Au Mali, l’électricité est le luxe du siècle

La période de forte chaleur estivale sahélienne au Mali rime avec des délestages éternels. Ce qui met en colère la population et causant des dégâts matériels et économiques, alors que l’énergie du Mali se fait de plus en plus rare. Pas de courant, ni d’eau… C’est pénible de vivre en cette période de forte canicule dans ce vaste pays situé au cœur du Sahel.   

Mon téléphone n’a plus d’alimentation. Pareil pour mon vieil ordinateur portable sans batterie. Cela fait près d’une dizaine d’heures que l’énergie du mal — oups, du Mali — a privé mon quartier d’électricité. Pourtant, nous sommes à jour dans le paiement de toutes nos factures. Je sors de ma chambre, impossible pour moi de faire ma sieste de ramadan. La tête entre les mains, je regarde le congélateur de Maman qui a été affecté par ce délestage commando.

« Courant naanaa ! »

Le voisin sort monologuant, et la mine serrée. Il est trempé de sueur, vêtu d’un t-shirt portant les gros caractères d’un parti politique dont le bilan à la tête du pays demeure encore controversé. Il me trouve à la grande porte de notre cour, cherchant difficilement l’air frais sous cette chaleur de presque 40 degrés Celsius. Il me salue et me fait part du dégât arrivé à sa nouvelle télé.

« Tu sais Moh, ma télévision ne marche plus depuis le délestage de l’autre soir« , se lamente-t-il. « Je suis vraiment désolé voisin, c’est terrible tout ça », je réponds.

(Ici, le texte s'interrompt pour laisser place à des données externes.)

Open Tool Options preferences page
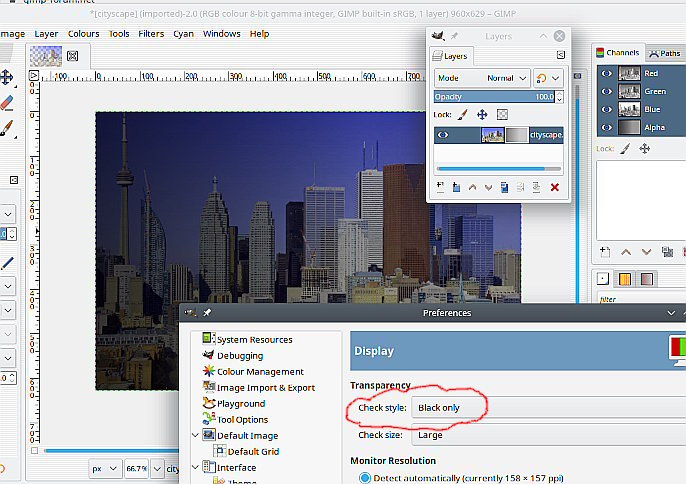 point(242,420)
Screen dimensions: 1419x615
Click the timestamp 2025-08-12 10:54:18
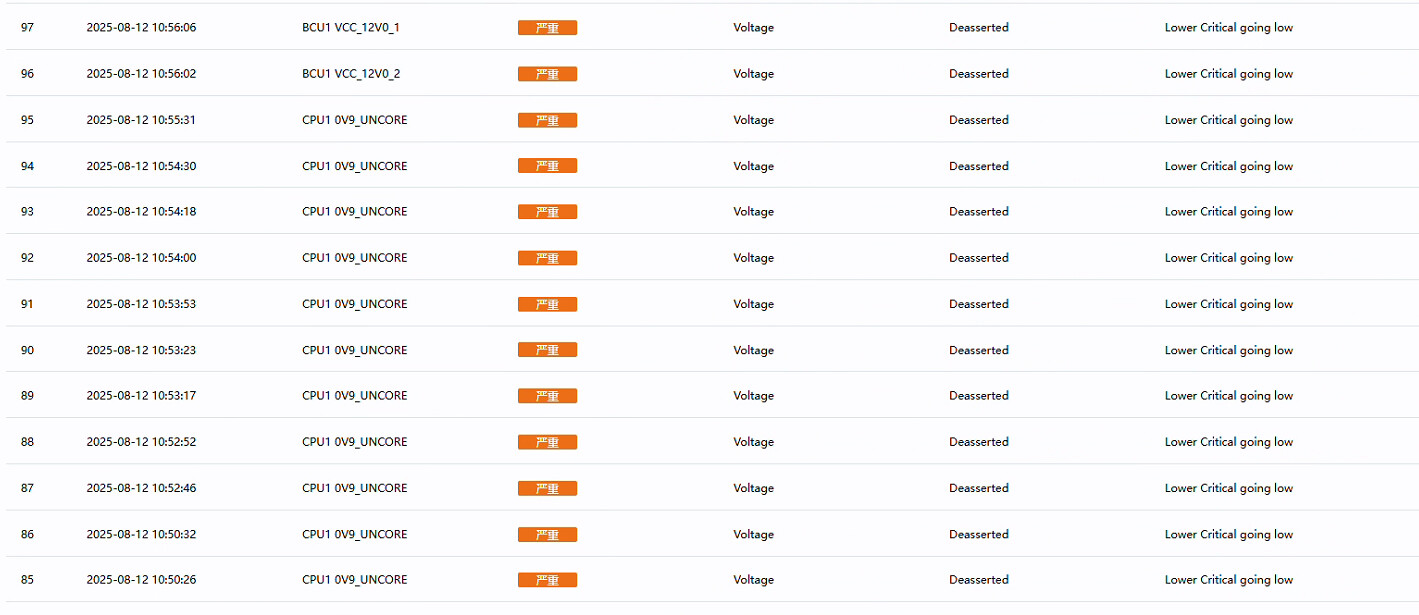tap(141, 212)
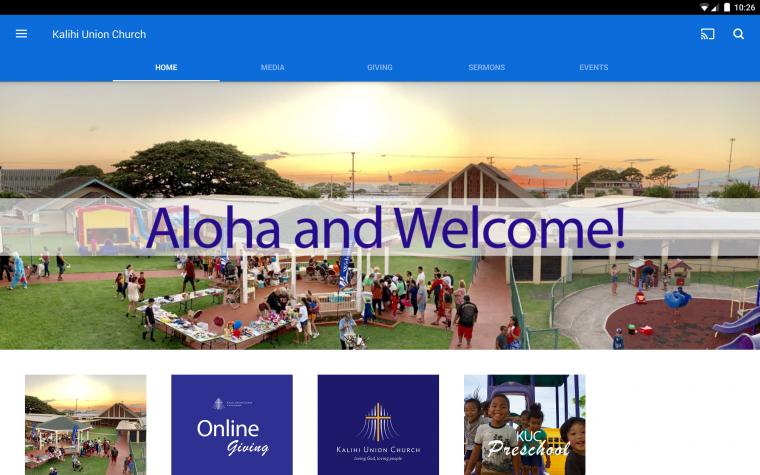This screenshot has height=475, width=760.
Task: Open the Giving tab
Action: [x=380, y=67]
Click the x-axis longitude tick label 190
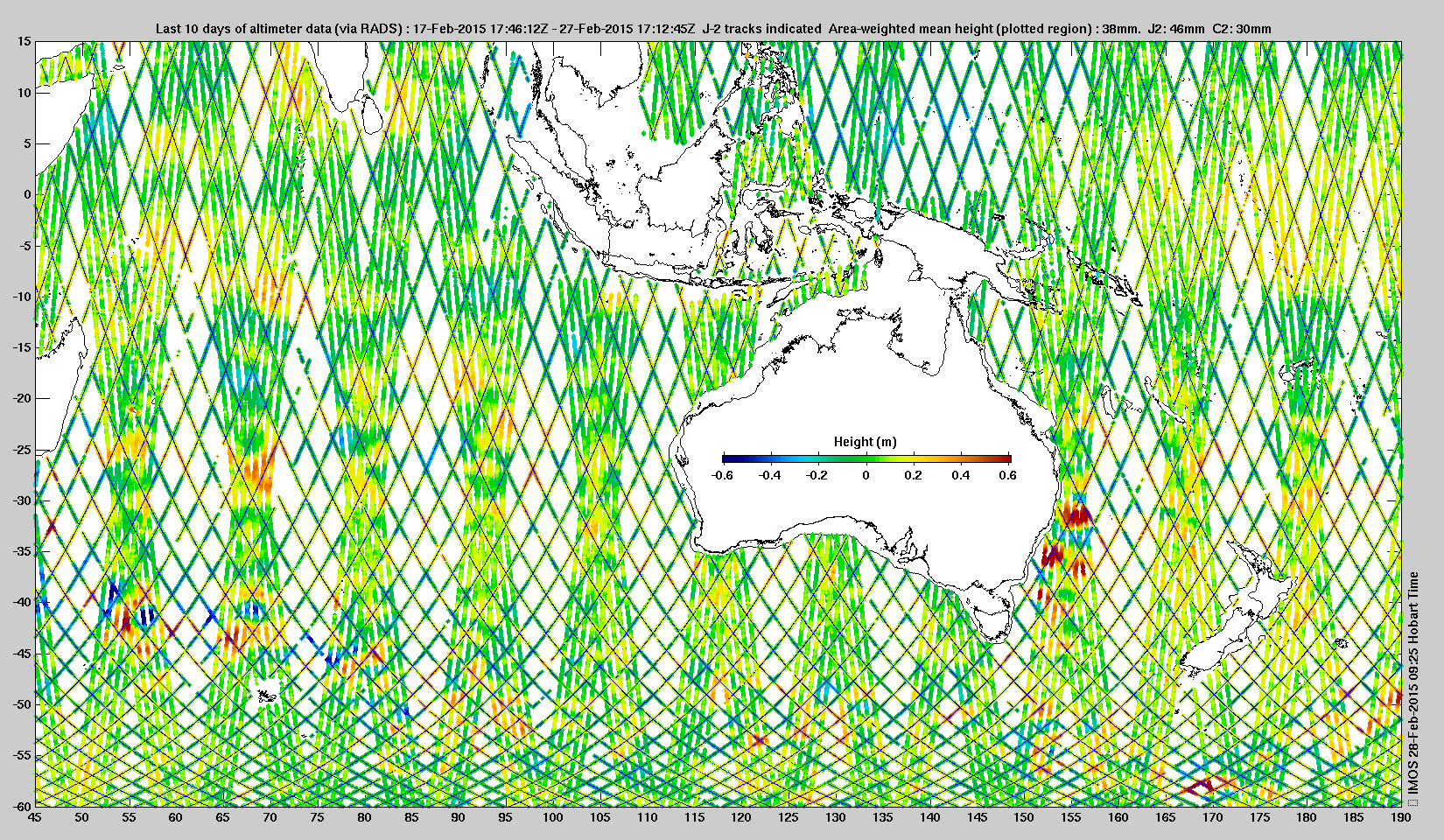This screenshot has height=840, width=1444. pos(1400,817)
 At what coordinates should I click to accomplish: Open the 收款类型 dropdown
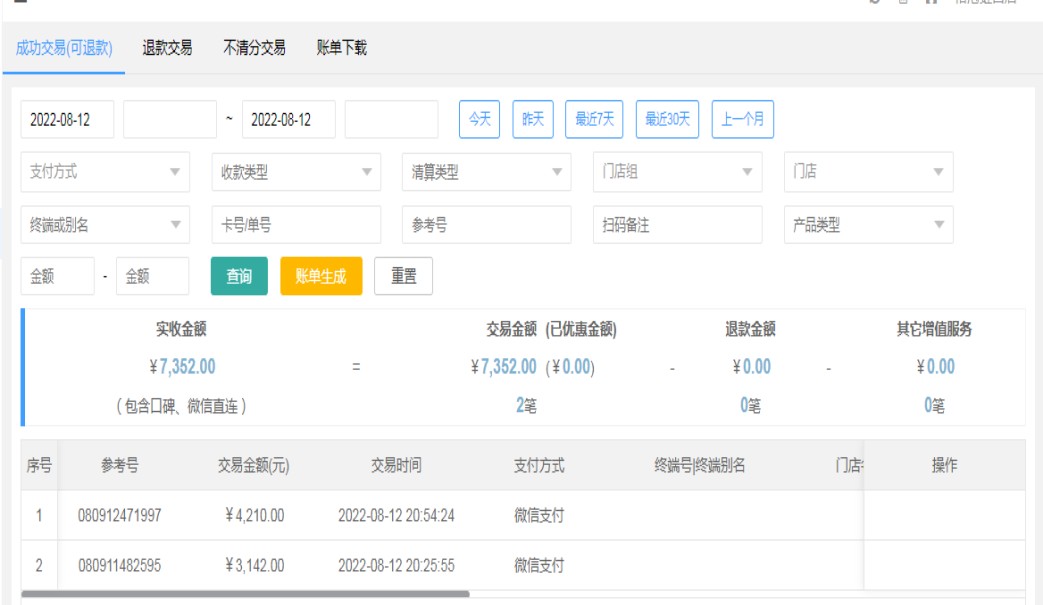tap(296, 172)
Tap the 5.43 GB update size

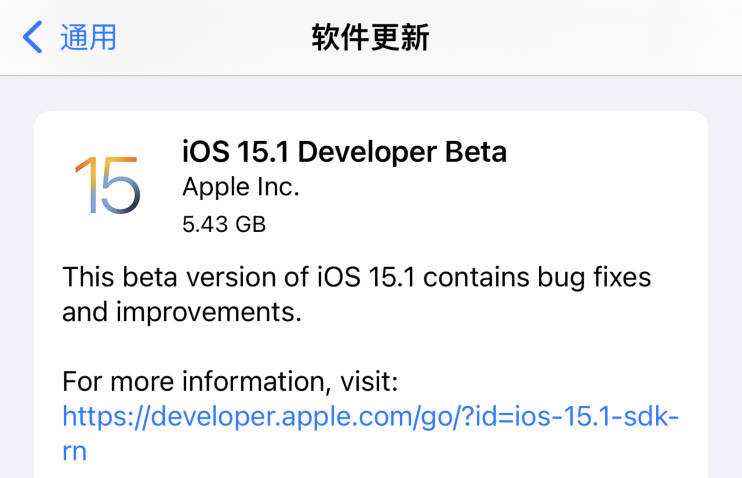[224, 224]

Brusquement, j’entends ma nièce de trois ans et demi, Aïcha, crier dans une euphorie populaire « courant naanaa… !! » (soit « l’électricité est venue »). Comme si les Aigles, l’équipe nationale de football du Mali, venaient de remporter la Coupe d’Afrique des nations (CAN). A chaque fois que je l’entends chantonner cette vieille musique, mon cœur se fend. Un mot chanté par mes oncles, tantes, grands frères… et aujourd’hui repris en chœur par ma nièce Aïcha et sa bande. Alors que le monde évolue à grande vitesse, c’est tout simplement chagrinant.  

Mon quartier dans le noir nuitamment. © Moh

Colère de la population

Personne n’est à l’abri de ces coupures incessantes au Mali. Mais ce sont les moins nantis qui en payent les frais, colossaux. Sinon les plus riches font vociférer des groupes électrogènes ultramodernes privés chez eux.

En été 2021, un Collectif des victimes du délestage avait vu le jour. Ce groupe avait animé des séries de sit-ins devant le siège de l’Énergie du Mali (EDM), dans le but de contester ces délestages qui bouleversent les activités économiques. Par ailleurs, le collectif soulignait l’importance de l’électricité dans la vie de tous les jours, surtout au 21ème siècle. 

« Depuis des décennies, rien ne change »

Sur les réseaux sociaux, chacun y va de son terrain. Les hashtags multiformes interpellent l’Énergie du Mali. Les images sur les réseaux sociaux se succèdent, montrant les quartiers de Bamako, sombrant dans le noir.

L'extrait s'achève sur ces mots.